We will create a perceptron class that utilizes NumPy mathematics to classify a data set of setosa or versicolor iris flowers.

perceptrion.py

import numpy as np

class Perceptron(object):
    # constructor
    def __init__(self, eta = 0.01, n_iter = 50, random_state = 1):
        self.eta = eta
        self.n_iter = n_iter
        self.random_state = random_state

    # training algorithm
    # X: a numpy 2d array of samples and features with a shape (number of samples, number of features
    # y: a numpy array of target labels with shape (number of samples)
    def fit(self, X, y):
        rgen = np.random.RandomState(self.random_state)
        # get a normal distribution
        #   loc = mean of the distribution (center point)
        #   scale = standard deviation of the distribution (the spread / width)
        #   size = number of random numbers returned, default is 1
        self.w_ = rgen.normal(loc=0.0, scale=0.01, size=1 + X.shape[1])
        self.errors_ = []

        # iterate a set number of times to train on the data passed in
        for _ in range(self.n_iter):
            errors = 0

            # iterate the samples and targets
            # since they are the same size we fully iterate both lists
            # xi = is input from sample
            # target = correct answer
            for xi, target in zip(X, y):
                # make a prediction for the xi input vector and calculate the error
                update = self.eta * (target - self.predict(xi))
                # update all weights from element 1 onward with the error times the input
                self.w[1:] += update * xi
                # update weight 0 with only the error (the bias)
                self.w[0] += update
                # track our errors for debugging
                errors += int(update != 0.0)
            self.errors_.append(errors)
        return self

    def predict(self, X):
        # returns x or y based on condition
        return np.where(self.net_input(X) >= 0.0, 1, -1)
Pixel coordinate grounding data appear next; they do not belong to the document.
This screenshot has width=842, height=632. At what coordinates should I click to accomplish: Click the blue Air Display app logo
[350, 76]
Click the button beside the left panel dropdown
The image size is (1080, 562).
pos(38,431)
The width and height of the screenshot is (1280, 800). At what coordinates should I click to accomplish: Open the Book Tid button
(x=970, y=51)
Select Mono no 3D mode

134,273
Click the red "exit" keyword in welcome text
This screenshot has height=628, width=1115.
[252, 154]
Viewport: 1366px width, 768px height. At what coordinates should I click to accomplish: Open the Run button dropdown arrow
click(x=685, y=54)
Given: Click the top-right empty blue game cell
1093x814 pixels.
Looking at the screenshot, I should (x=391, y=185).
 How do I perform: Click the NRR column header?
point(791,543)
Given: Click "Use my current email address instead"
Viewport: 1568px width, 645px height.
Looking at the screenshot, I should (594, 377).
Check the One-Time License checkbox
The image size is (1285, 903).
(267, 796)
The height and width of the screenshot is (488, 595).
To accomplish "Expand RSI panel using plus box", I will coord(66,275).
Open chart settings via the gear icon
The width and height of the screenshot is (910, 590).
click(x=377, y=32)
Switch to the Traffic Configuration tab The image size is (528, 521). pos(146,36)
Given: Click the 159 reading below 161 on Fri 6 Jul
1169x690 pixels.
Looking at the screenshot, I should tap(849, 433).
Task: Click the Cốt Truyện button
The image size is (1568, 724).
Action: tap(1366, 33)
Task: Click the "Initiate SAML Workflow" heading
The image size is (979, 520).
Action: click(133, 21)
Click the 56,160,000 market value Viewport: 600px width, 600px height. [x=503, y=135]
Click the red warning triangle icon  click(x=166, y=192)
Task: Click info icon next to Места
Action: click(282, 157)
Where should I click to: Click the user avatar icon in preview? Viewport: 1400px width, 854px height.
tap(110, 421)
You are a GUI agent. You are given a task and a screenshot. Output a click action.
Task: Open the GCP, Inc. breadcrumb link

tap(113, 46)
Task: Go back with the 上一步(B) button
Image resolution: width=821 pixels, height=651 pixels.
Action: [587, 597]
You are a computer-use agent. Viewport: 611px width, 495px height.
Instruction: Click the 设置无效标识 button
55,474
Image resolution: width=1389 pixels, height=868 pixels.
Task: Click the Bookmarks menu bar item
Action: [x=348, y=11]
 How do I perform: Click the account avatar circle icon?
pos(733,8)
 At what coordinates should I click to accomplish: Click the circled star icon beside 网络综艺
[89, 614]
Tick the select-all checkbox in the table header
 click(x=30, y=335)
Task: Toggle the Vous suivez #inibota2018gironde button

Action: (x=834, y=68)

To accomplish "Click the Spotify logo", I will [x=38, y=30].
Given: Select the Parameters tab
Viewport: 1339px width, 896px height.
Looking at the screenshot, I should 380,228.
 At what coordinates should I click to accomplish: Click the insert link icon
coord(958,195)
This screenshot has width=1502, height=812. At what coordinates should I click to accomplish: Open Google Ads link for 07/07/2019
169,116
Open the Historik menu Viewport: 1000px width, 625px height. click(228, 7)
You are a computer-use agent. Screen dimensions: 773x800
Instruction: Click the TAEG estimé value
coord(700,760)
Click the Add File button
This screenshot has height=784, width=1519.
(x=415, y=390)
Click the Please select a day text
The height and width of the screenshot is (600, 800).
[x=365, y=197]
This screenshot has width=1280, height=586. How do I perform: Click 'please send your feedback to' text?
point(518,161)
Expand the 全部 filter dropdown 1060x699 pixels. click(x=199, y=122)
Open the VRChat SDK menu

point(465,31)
    def net_input(self, X):
        # dot product of input vector and weight vector + w0 (the bias)
        return np.dot(X, self.w_[1:]) + self.w_[0]

Given this object we can read a CSV of iris data that contains 150 rows of three types of iris flowers: setosa, versicolor, and virginica. We can extract this data with pandas and visualize it with matplotlib.

Example CSV Data Set:

5.1,3.5,1.4,0.2,Iris-setosa
4.9,3.0,1.4,0.2,Iris-setosa
4.7,3.2,1.3,0.2,Iris-setosa
...
7.0,3.2,4.7,1.4,Iris-versicolor
6.4,3.2,4.5,1.5,Iris-versicolor
6.9,3.1,4.9,1.5,Iris-versicolor
...
6.3,3.3,6.0,2.5,Iris-virginica
5.8,2.7,5.1,1.9,Iris-virginica
7.1,3.0,5.9,2.1,Iris-virginica

main.py

import perceptron
import numpy as np
import pandas as pd
import matplotlib.pyplot as plt

# Get a CSV of the iris data set, returns a pandas DataFrame
# DataFrame is a 2d data structure with labeld axes
df = pd.read_csv("iris.data.csv", header=None)

# Pull out first 100 rows of data which is 50 setosa flowers and 50 versicolor flowers
# Set setosa = -1 and versicolor = 1 so we can classify them
# Also take col 1 (sepal length) and col 3 (petal length) and assign to feature matrix X

# get subset of first 100 rows and fourth column
y = df.iloc[0:100, 4].values
# reassign class label to -1 or 1
y = np.where(y == 'Iris-setosa', -1, 1)

# get sepal length and petal length cols
X = df.iloc[0:100, [0, 2]].values

# plot the data in a visual way
plt.scatter(X[:50, 0], X[:50, 1],
            color='red', marker='o', label='setosa')
plt.scatter(X[50:100, 0], X[50:100, 1],
            color='blue', marker='x', label='versicolor')
plt.xlabel('sepal length [cm]')
plt.ylabel('petal length [cm]')
plt.legend(loc='upper left')
plt.show()

This visualization shows how the petal length and sepal lengths of the two flowers we are comparing are clustered more clearly than just looking at the data.

Where there is overlap in the sepal length there is not in the petal length.

This 2D visualization shows that this specific data set should be linearly separable and therefore trainable for a single perceptron.